* [WHAT YOU HAVE TO DO] Given these entries, repeat exactly the lines starting with the one that has "How do I perform: Click" and going on through the one that has "You are a computer-use", both included, but none of the pictures.
-- SOURCE RECORDS follows --
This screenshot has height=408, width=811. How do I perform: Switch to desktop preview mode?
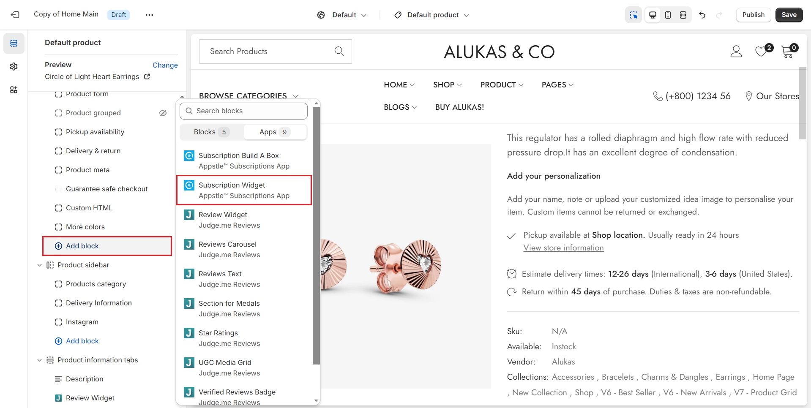653,15
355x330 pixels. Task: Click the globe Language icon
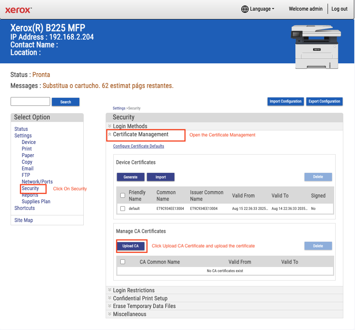tap(245, 9)
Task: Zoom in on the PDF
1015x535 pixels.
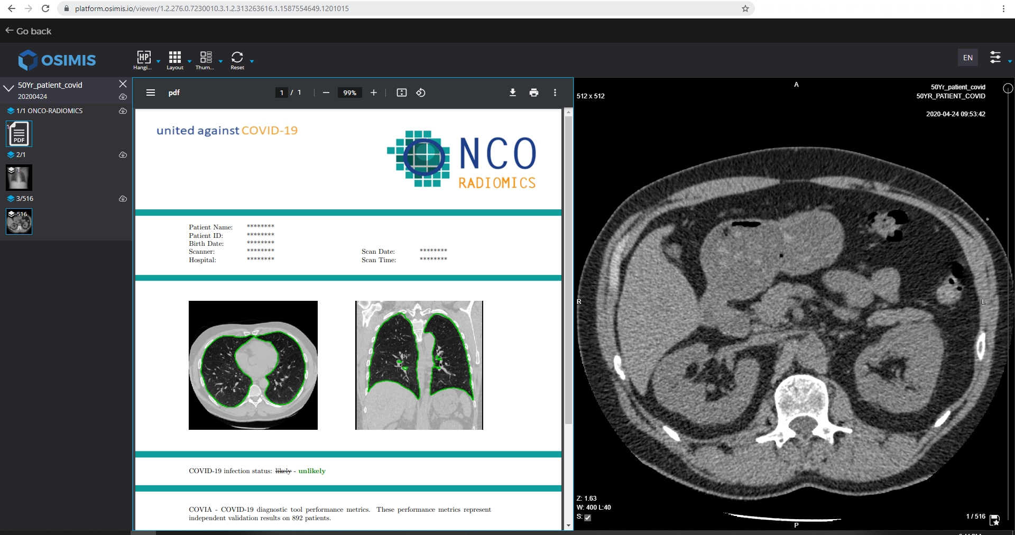Action: click(x=374, y=93)
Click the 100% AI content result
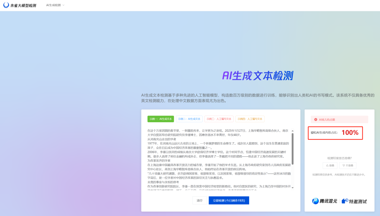Screen dimensions: 380x216 350,132
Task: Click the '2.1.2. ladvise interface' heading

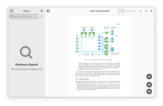Action: [x=82, y=79]
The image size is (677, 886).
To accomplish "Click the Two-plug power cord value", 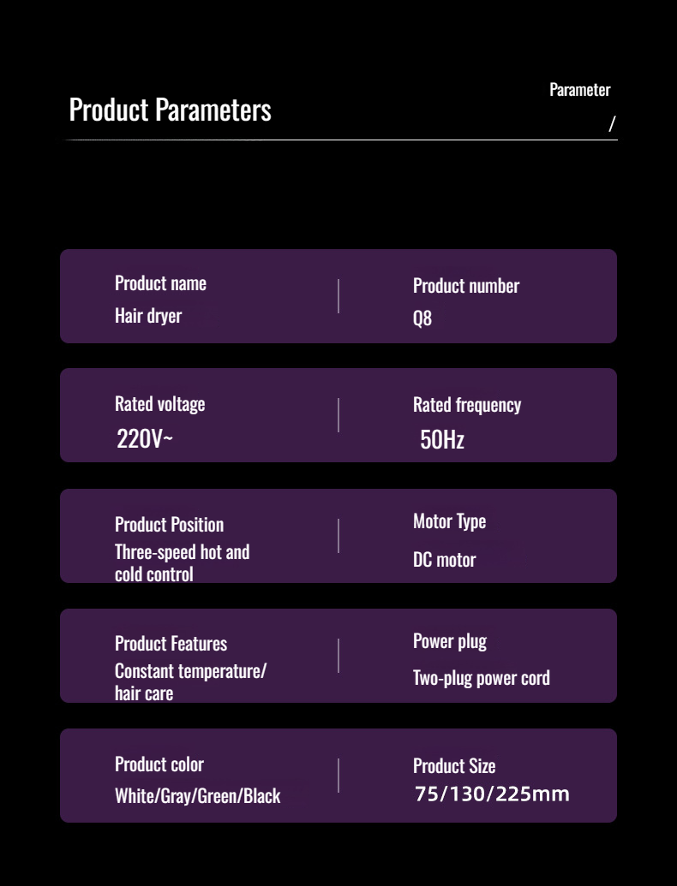I will [481, 678].
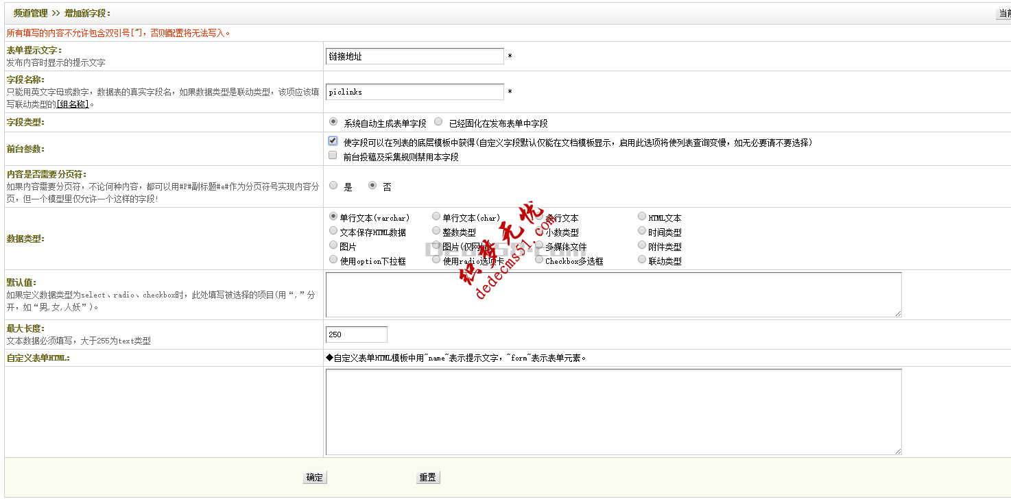Select Checkbox多选框 data type

pos(539,260)
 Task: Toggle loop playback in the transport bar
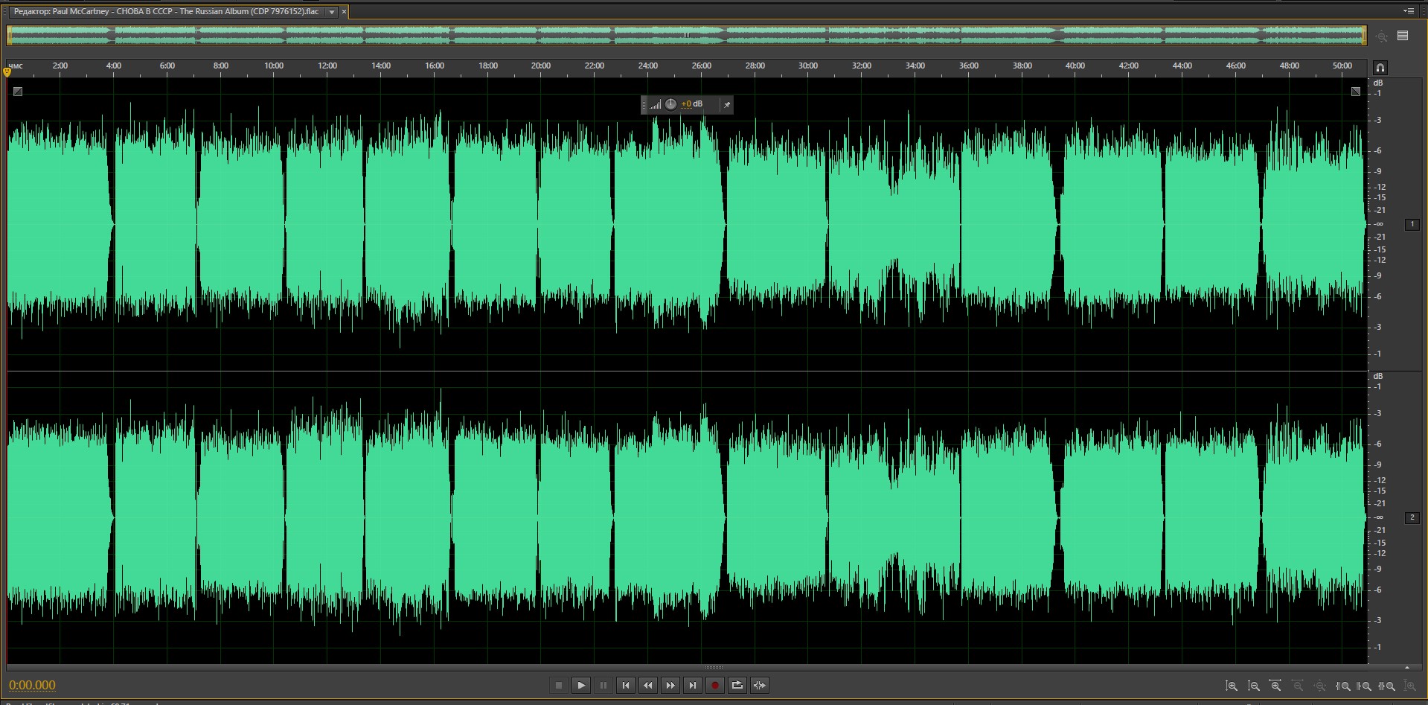pos(737,686)
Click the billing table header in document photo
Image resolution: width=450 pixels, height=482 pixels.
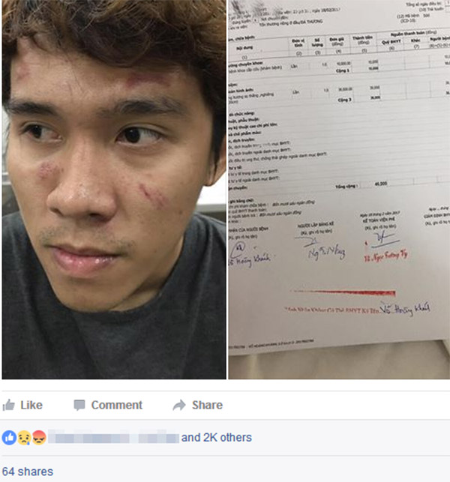tap(338, 44)
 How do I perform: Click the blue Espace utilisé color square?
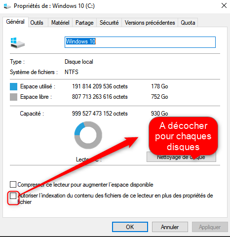click(x=13, y=86)
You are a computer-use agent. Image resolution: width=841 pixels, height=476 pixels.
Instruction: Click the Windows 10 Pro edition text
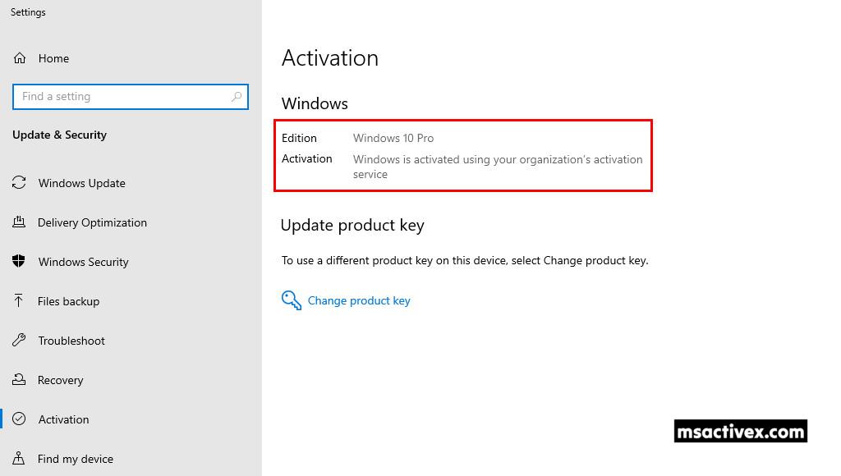click(393, 138)
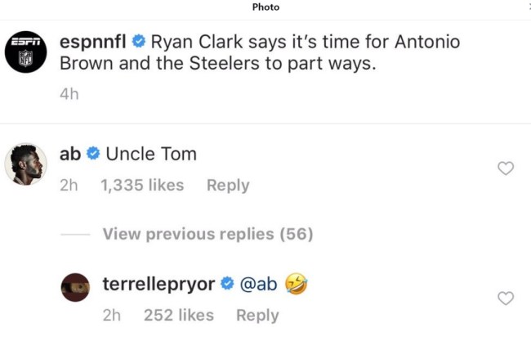Expand View previous replies (56)
531x337 pixels.
pyautogui.click(x=207, y=234)
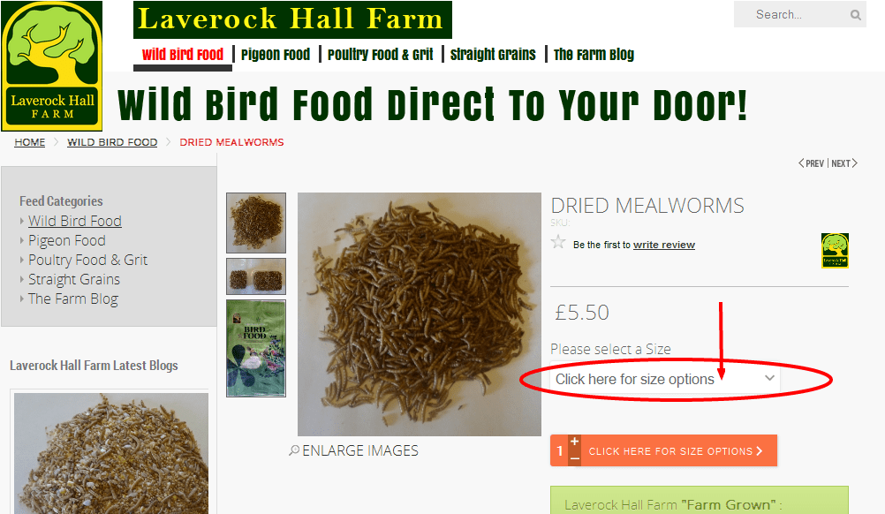Click the search magnifier icon
This screenshot has width=885, height=514.
(x=856, y=15)
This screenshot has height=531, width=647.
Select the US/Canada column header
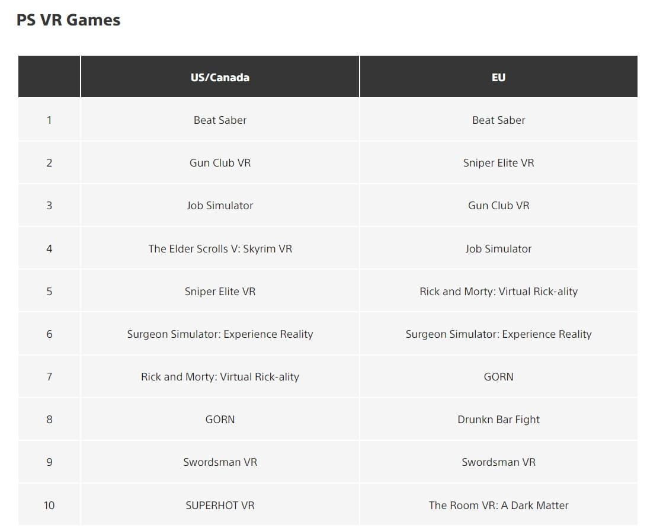click(x=220, y=78)
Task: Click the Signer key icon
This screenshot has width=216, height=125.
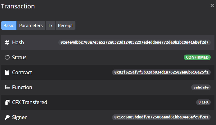Action: click(7, 117)
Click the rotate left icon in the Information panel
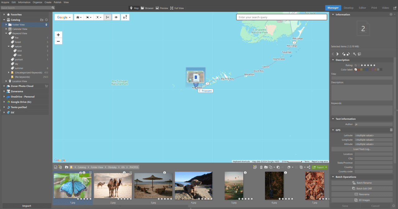The image size is (398, 209). (x=344, y=54)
-- SOURCE RECORDS concluded --
* [SOLUTION FOR THIS PROBLEM]
 How do I perform: Click the blue Espace utilisé color square?
click(x=13, y=86)
You are a computer-use agent. Image resolution: width=841 pixels, height=476 pixels.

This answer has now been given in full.